Durante las semanas en que Elon Musk y su conocido Departamento de Eficiencia Gubernamental (DOGE) estuvieron abriendo archivos, calculando resultados y midiendo el rendimiento de los programas federales, la conga Cuban American estuvo bailando con alto frenesí.

Imagínense a un anglosajón de sexta generación educado en Princeton preguntando a un Equis Pérez que le explique el resultado concreto de la inversión de cientos (posiblemente miles) de millones de dólares del presupuesto federal estadounidense en la industria de derrocar al “régimen cubano”. No hay respuesta más allá de generar más pobreza en Cuba, que a su vez produce más flujo migratorio que, OJO, el rey Trump detesta.

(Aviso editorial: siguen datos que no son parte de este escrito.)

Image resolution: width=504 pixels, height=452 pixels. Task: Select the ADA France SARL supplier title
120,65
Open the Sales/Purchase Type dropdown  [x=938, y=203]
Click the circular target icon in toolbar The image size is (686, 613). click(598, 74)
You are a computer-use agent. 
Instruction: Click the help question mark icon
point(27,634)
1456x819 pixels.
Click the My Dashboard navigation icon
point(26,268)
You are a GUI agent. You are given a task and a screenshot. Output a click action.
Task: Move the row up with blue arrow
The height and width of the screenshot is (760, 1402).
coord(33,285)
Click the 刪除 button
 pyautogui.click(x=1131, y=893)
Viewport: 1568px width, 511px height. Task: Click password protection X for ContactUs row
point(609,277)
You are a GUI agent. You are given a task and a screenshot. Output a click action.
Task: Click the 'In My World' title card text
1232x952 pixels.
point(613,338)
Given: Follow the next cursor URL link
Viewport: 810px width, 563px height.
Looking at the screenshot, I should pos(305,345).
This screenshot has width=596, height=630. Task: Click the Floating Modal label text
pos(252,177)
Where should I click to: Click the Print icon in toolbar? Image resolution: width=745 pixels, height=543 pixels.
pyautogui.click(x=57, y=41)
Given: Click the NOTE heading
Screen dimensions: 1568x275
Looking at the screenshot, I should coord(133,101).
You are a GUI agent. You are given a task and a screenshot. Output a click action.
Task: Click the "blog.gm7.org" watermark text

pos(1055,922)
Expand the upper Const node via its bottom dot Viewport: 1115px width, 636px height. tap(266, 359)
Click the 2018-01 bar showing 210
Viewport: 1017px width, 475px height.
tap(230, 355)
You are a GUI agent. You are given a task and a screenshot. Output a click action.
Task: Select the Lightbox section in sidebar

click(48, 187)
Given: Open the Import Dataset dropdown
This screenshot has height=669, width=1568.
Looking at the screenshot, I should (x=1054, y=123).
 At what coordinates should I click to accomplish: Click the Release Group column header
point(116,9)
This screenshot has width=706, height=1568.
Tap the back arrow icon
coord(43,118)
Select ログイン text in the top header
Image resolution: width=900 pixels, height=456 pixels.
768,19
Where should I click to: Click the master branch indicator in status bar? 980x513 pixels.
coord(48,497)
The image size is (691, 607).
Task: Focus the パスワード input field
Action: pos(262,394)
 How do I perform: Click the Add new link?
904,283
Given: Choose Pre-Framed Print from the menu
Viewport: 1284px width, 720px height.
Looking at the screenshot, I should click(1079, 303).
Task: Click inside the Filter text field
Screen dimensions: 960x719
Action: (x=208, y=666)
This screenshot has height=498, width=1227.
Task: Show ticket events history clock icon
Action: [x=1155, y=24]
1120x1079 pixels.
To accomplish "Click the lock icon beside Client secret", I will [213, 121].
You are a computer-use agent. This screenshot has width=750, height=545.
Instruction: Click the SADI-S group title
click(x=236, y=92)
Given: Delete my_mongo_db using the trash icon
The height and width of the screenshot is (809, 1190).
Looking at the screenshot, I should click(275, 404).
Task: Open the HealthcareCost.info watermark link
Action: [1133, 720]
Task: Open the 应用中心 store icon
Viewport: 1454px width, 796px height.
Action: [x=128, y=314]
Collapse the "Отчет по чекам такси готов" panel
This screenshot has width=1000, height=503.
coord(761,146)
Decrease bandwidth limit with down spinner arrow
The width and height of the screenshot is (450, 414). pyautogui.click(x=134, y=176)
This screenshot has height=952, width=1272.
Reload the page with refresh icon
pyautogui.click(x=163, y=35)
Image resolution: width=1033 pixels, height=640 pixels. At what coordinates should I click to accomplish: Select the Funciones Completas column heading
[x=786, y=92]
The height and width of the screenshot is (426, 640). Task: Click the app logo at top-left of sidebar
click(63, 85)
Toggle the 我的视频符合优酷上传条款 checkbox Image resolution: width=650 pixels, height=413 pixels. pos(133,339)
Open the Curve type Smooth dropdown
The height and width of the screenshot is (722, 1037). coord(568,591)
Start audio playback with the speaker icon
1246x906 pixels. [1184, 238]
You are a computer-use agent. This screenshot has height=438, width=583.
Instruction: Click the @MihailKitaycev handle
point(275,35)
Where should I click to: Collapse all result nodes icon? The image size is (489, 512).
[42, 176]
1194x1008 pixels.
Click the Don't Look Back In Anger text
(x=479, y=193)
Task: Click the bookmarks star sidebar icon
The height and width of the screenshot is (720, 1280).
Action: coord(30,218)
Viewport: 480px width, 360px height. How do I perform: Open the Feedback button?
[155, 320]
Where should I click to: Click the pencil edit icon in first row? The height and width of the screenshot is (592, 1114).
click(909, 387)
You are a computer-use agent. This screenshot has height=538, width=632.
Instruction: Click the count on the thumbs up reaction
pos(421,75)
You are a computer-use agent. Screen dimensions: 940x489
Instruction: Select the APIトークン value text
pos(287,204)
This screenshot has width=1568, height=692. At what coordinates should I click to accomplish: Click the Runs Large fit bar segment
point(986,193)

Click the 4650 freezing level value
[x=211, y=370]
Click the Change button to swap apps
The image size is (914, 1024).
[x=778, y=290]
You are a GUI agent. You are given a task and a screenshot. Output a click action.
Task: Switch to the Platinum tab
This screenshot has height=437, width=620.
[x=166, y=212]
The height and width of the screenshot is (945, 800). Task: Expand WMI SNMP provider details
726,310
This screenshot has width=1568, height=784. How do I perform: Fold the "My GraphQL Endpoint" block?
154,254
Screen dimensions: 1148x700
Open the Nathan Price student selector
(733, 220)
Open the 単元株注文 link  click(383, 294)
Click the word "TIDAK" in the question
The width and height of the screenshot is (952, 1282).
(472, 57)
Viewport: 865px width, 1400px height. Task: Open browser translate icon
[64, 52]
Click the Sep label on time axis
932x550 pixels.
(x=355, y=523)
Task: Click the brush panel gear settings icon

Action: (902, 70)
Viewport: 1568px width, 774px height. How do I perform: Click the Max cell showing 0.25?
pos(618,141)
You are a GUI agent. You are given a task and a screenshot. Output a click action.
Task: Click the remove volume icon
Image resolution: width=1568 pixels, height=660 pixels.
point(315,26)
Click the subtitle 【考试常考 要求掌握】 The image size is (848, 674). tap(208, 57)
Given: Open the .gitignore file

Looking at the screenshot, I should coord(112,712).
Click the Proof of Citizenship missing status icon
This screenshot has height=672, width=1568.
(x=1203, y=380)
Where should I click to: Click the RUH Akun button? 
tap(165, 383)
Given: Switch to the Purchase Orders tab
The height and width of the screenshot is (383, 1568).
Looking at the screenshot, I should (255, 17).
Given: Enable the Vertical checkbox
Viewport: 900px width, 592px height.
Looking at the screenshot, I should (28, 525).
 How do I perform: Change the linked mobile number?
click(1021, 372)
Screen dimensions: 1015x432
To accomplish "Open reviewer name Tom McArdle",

Estos Cuban Americans con un olfato muy especial han dejado fuera de sus listas de posibles deportables a muchos ex miembros de la Brigada 2506, ex operativos de la CIA, ex directivos de infinidad de proyectos de “cambio de régimen” y de otras poblaciones especiales que hoy tienen una posición completamente distinta a la que asumieron entonces y que coinciden en la visión de que fueron utilizados con fines espurios sin resultados palpables.

De momento hay tensión entre cubanos en la cafetería del restaurante Versalles, en las colas para la búsqueda de empleos en agencias como Job R Us, en cualquier gasolinera de Monroe County, en los parqueos de las escuelas primarias Lincoln-Martí, en las llamadas redes sociales, o en aquellos restaurantes de Miami Beach donde van los humoristas recién llegados a ofrecer bromas incomprensibles en inglés.

Cuando pase la tempestad trumpista, la amplia mayoría del ghetto cubano volverá a percatarse que fue utilizada por una minoría que ha vivido sobre sus espaldas y aún pretende reproducirse.